En cada caso, siempre es posible dar lo mejor.

Ahí está el caso del arzobispo Nouel. Una calle honra su memoria en la Zona Colonial, declarada Patrimonio de la Humanidad.

Era el convulso comienzo del siglo XX, en que un político o jefe militar, se imponía sobre sus iguales, al contar con un ejército personal de 500 o 600 hombres.

El prelado, respondió al llamado del congreso en 1912, que nominó para ocupar la primera magistratura del Estado en forma interino para ocupar el solio presidencial en sustitución de don Eladio Victoria, renunciante ante una situación muy difícil.

 

Diciembre fue distinto, el primer día de ese mes en 1912, se sentó en la silla presidencial don Adolfo Alejandro Nouel y Bobadilla.
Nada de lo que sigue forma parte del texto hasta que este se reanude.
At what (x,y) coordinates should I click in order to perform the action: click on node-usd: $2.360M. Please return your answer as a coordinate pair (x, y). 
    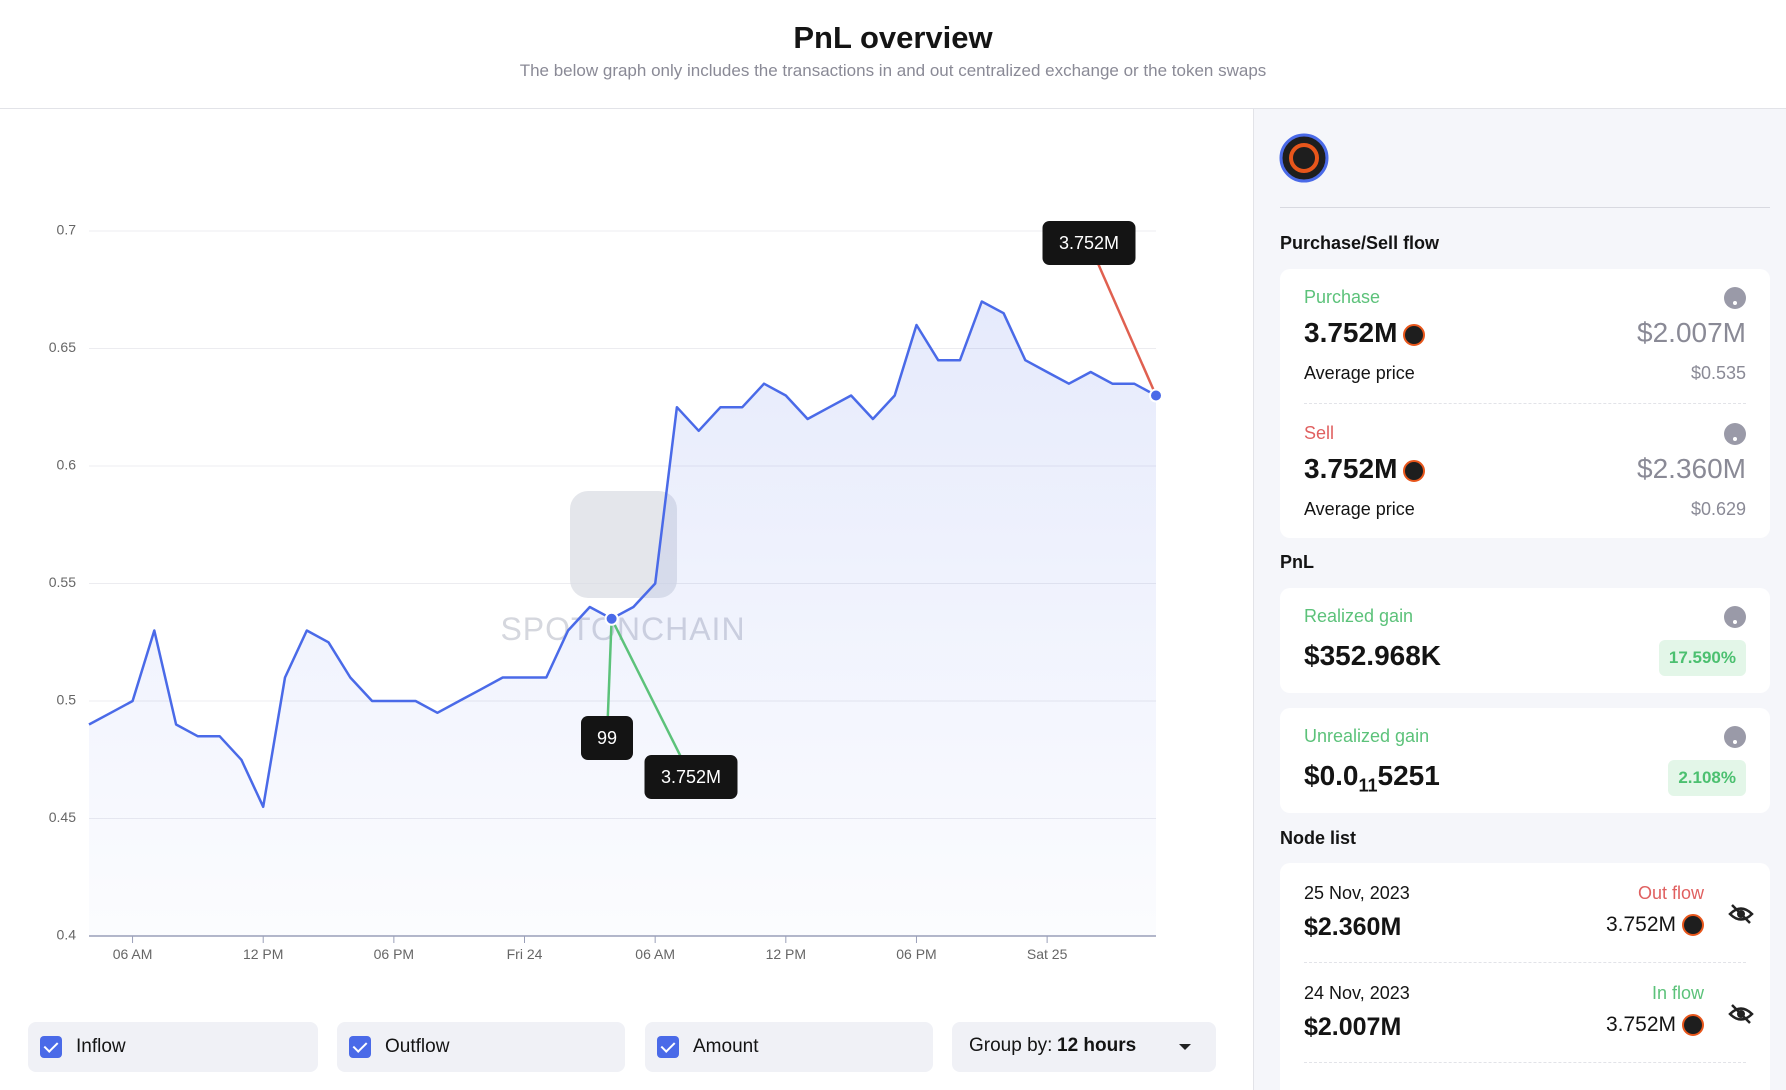
    Looking at the image, I should click on (1353, 927). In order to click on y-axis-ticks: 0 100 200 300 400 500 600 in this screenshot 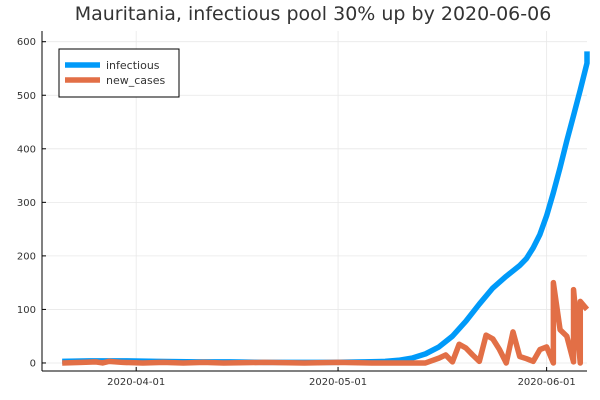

El Libro, “ Páginas Dominicanas de la Historia contemporánea, de Antonio Hoepelman, puesto en circulación durante la última Feria del Libro del Archivo General de la Nación, en un aporte para que los dominicanos puedan conocer ese período difícil del discurrir nacional.

Un hermoso gesto de una flor, color de ámbar; Solangel Valdez, periodista, fotoreportera de primera línea, y mejor amiga y hermana, directora de Relaciones Públicas del Archivo me hizo entrar en contacto con esa obra, la cual recomendamos sin titubeos.

Parece como si el tiempo no pasara, El Palacio Episcopal, donde ejercía sus santas y delicadas funciones se “vió colmado día y noche de una numerosa colonial de solicitudes de empleos”, dice el libro que recibí gracias a esa flor color de ámbar .

La crisis política y apetencias personales de esos días eran de tal magnitud que el general Desiderio Arias, ubicado en sus comandos de Santiago y Montecristi con unos 600 hombres a título de ejército pretendió imponerse en favor de sus personales intereses en la política criolla.

Llegó al colmo de los colmillos, poner un telégrafo o telefonema al mismísimo presidente pretendiendo indicarle que debía abstenerse de nombrar a los secretarios de Estado hasta no oír a una comisión que de parte suya ls visitaría portadora de instrucciones.

Pero en todas las etapas de la historia, brilla el sol, hay patria, hay honor, y hombres como el prelado que no titubeó al responder que “el gabinete estaba nombrado y que no aceptaba imposiciones humillantes.

Las Amenazas del hombre fuerte de la línea noroeste no se hicieron esperar.

Un arzobispo triste, enfermo, el cuerpo contrito y el alma desgastada tuvo sabores amargos en su garganta, por eso presentó renuncia el 28 de marzo del año siguiente 1913. Cumplió con su deber, puso lo mejor de su tiempo y su talento hasta que le fue permitido. Siempre podemos dar y hacer lo mejor.